Are these times in seconds? What is the call path to the LAL function?

stephengreen commented 2 years ago

I'm not sure I understand this table. So we have roughly 50% of synthetic phase time spent on generating modes, < 1% on inner products, but what is the third column, "phase loop"?

How does the mode generation time of ~ 0.2 s compare to the time to generate the polarizations? Is this XPHM?

stephengreen commented 2 years ago

Okay, I see that it takes about 10 times longer to generate XPHM modes with ChooseFDModes vs generating polarizations with SimInspiralFD. Are you sure that the implementation within lalsimulation is really the same?

max-dax commented 2 years ago
  1. Yes, it is in seconds, see code snippet that generated it
  2. phase loop refers to the loop over the phase grid, which could possibly be vectorized (see comment in PR #100 in which I linked this issue). Also, setting n_grid=10 (i.e., largely removing the effect of the phase loop) only reduces the time by ~30%, not by 50%. Maybe this is because some waveforms take a bit longer to generate, I saw some with up to 0.7 s.
  3. I have not looked into the lalsimulation backend, and it is possible there is a reason it takes longer to compute individual modes than to compute the entire waveform. But I guess that computing individual modes would be an intermediate step for computing the waveform, that's why I am surprised it takes so much longer. Note that the timing also includes the frame transformations that you apply, although I would expect these to be rather lightweight.
stephengreen commented 2 years ago

Yeah I tested it without even the frame transformations, and I found that the factor of 10 difference persists. It is possible that the lalsimulation implementation is rather different for the two cases. I could ask on mattermost.

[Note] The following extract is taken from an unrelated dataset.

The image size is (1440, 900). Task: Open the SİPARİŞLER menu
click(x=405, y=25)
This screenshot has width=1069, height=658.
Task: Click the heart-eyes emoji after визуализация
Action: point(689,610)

stephengreen commented 2 years ago

Okay, this is the expected behavior. Cecilio said

The implementations are independent, in fact ChooseFDModes came after the implementation of IMRPhenomXPHM in ChooseFDWaveform. The implementation could in fact be improved to be more efficient, but for now what it does is that for each mode in ChooseFDModes, it has to compute the corresponding modes in the co-precessing frame and then do the rotation to the J-frame. In ChooseFDWaveform the co-precessing modes are only computed once.

I think it's fine to leave it as-is for now, and maybe the waveform people will make it faster at some point.

max-dax commented 2 years ago

Ok thanks for checking this! I guess in the paper we can list the IS computation time for IMRPhenomXPHM, under real and under optimal (i.e., if lalsimulation was optimized) conditions.

stephengreen commented 2 years ago

Yeah, or just have a footnote about this.

mpuerrer commented 2 years ago

Could it be that for the polarization API they're only computing the waveform on a sparse grid and then interpolating the data with a multi-banding approach a la https://inspirehep.net/literature/1516394 ?

stephengreen commented 2 years ago

It turned out that we had to turn multi-banding off to generate accurate modes. When I tested turning it back on, it improved the runtime by maybe 20%, so this is definitely not the whole story.

My understanding is that ChooseFDModes must be computing each mode separately in a way that is not efficient, whereas ChooseFDWaveform must be reusing calculations that are the same for each mode. Hence ChooseFDModes takes ten times as long.

stephengreen commented 2 months ago

Is this still important? We could go back to the Phenom developers to see if they can accelerate ChooseFDModes.